I always seem to forget how pleasant mornings can be. Clear sky, the sun creeping slowly down the south side of the house and around the garage. Birdsong and crow conversations. The occasional neighbor, with and without dog. The train dinging it's way down MLK.

It's peaceful in a way that the afternoons are not. I generally like all the kids running through our neighborhood, and I'm grateful to live in a place where they can get out and play. But sometimes it's nice to have the quiet. Hopefully, Caitlyn will forgive me for not having enough gardening tasks for her in the mornings; she retreats inside, "to warm up my hands," and I rejoice in being able to plant and harvest without chaos and questions, without having to keep one eye out for the thoughtless enthusiasm that results in smashed plants.

The pea trellises came out of storage this morning, as did the row cover. I'm really excited about the new row cover supports. I've been looking for something better suited to the task than the grading stakes and string I used last year, but I wanted something that wasn't going to be three feet tall or be permanently attached to a garden bed. I just don't have the space for the industrial strength options I kept finding. Gardeners.com finally had something suited for small, multiuse spaces.

And with all the hardware came the seeds. We planted the leftovers of last year's Oregon Trail shelling peas in Caitlyn's garden bed before she went inside.
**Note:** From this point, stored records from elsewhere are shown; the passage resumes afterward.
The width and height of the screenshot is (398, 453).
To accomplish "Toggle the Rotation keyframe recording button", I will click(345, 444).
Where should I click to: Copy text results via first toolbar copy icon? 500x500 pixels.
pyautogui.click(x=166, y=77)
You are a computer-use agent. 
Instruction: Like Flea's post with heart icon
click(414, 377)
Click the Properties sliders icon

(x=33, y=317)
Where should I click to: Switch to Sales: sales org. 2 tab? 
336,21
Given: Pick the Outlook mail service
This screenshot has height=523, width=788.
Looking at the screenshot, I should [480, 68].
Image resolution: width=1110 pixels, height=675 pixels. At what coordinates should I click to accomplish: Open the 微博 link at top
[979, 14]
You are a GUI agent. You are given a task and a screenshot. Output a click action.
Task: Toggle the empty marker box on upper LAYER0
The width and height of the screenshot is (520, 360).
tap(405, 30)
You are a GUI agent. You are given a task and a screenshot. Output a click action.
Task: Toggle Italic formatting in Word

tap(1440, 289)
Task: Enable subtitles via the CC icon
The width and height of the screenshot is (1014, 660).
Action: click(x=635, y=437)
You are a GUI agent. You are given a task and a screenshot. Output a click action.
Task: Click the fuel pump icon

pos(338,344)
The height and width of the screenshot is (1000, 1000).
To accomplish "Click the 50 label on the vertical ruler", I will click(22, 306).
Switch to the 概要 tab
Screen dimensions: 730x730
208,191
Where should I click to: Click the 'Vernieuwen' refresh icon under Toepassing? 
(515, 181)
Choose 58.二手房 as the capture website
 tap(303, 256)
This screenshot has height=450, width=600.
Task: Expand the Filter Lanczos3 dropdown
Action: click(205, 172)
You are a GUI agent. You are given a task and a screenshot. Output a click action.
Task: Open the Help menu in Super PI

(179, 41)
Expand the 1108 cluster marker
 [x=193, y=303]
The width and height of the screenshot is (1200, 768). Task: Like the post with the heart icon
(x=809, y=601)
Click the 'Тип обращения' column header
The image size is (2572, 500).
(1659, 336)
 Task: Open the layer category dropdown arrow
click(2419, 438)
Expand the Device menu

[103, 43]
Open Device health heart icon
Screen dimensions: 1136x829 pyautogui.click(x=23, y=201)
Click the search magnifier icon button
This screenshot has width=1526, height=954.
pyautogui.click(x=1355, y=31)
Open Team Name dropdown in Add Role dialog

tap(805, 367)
There are Green Arrow shelling peas planted along the pea trellises and a row of non-climbing Cascadia snap peas behind one trellis. I put three rows of Bloomsdale spinach and a row of mesclun mix under the row cover.

garden in late Feb

With luck, we'll have salad greens in about a month. Until then, we have kale, which is putting on a growth spurt in all this early warmth and sunshine we've getting. It needs to be eaten in less than a month, as it's in the space the potatoes will need in March.

February 19, 2010

Frosting, sprinkles, political engagement - what's not to love? Caitlyn and I joined some friends at Cupcake Royale yesterday for MomsRising's Project Cupcake. The project: decorate 155 cupcakes for delivery to state legislators in Olympia to remind them that although the kids can't vote, that's no reason for the state government to try to fill the $2.7 billion budget shortfall by cutting the programs kids need.

Caitlyn and Raina decorating cupcakes

Caitlyn probably decorated close to ten with sprinkles and extra frosting in piping bags; I think I only did two, maybe three. All told, 181 cupcakes went to Olympia today. And Caitlyn managed all this without getting her finger in her mouth or frosting on the bums of strangers while weaving through a crowded space. Later, when asked what she did that day, Caitlyn announced, "We made cupcakes for the government!", so I think even my civics explanations were a success.

Of course, you can't decorate cupcakes without also eating one:

cupcake joy

There was a lemon drop hard candy on the top of Caitlyn's. I made her eat the whole cupcake before she was allowed to eat the candy. Mama's strict like that.

February 18, 2010

We're been having basic civics discussions lately, mostly in context of public vs. private schools. This mostly has involved who pays and how, or How to Explain Taxes to a Preschooler.

So, today, Caitlyn asked me, "Is government real?"

"Should I find some pictures of the people who work in government for you?"

"Yes. Because I'm not sure I believe you."

Which seems to me to sum up quite a bit, actually. The visual, easy-to-understand connections between the Taxes I Pay and What Government Does For Me seem to have broken down or disappeared (although I sometimes wonder if they ever existed and it's the Big Picture Informed Rational Human that has disappeared, the extinction of homo rationalis or something). In other words, I'm pretty sure that Caitlyn isn't the only person asking "Is government real?"